**Exercise details**
Transcribe every line of the entries below verbatim, leaving out the pictures.

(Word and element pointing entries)
= = = = = = =

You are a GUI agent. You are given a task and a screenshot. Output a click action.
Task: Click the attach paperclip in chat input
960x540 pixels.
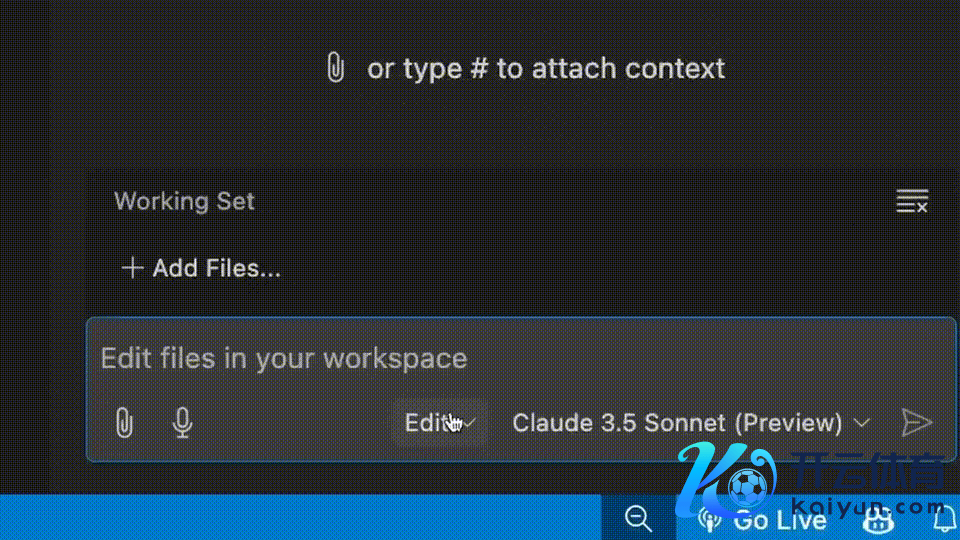pyautogui.click(x=124, y=423)
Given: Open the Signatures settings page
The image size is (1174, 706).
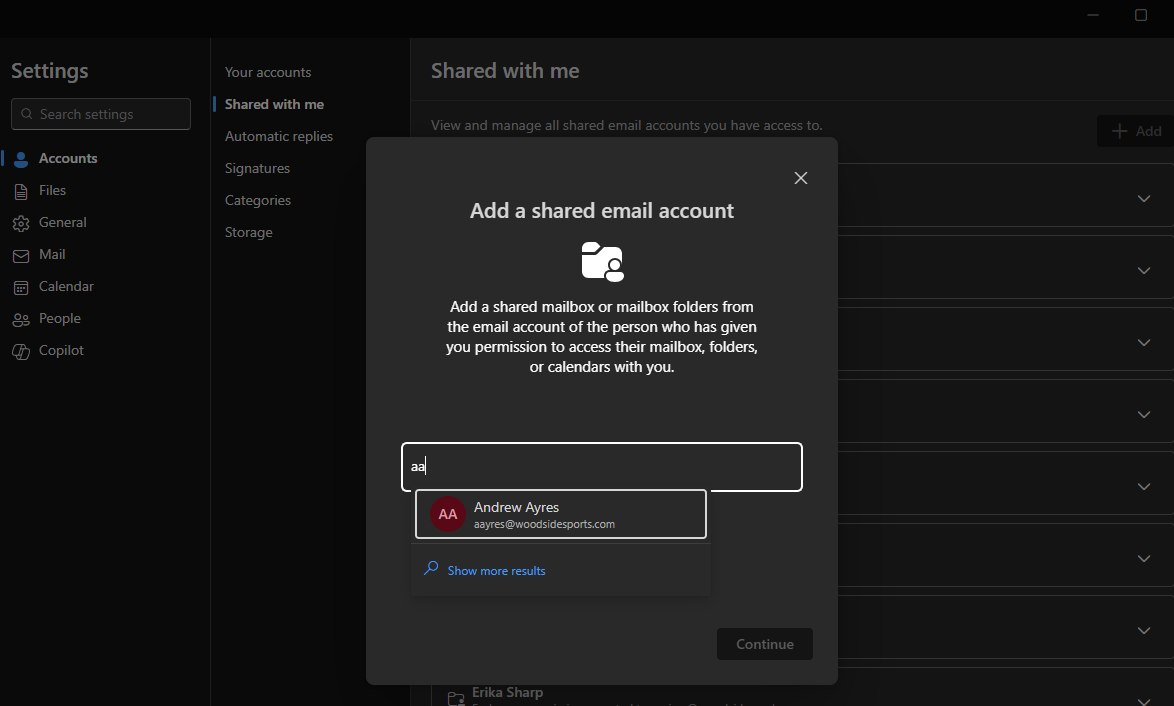Looking at the screenshot, I should click(257, 168).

= = = = = = =

**Result**
You are a GUI agent. You are given a task and a screenshot. Output a click action.
Task: Click the attach paperclip in chat input
960x540 pixels.
pyautogui.click(x=124, y=423)
Given: Open the Signatures settings page
The image size is (1174, 706).
Looking at the screenshot, I should click(257, 168).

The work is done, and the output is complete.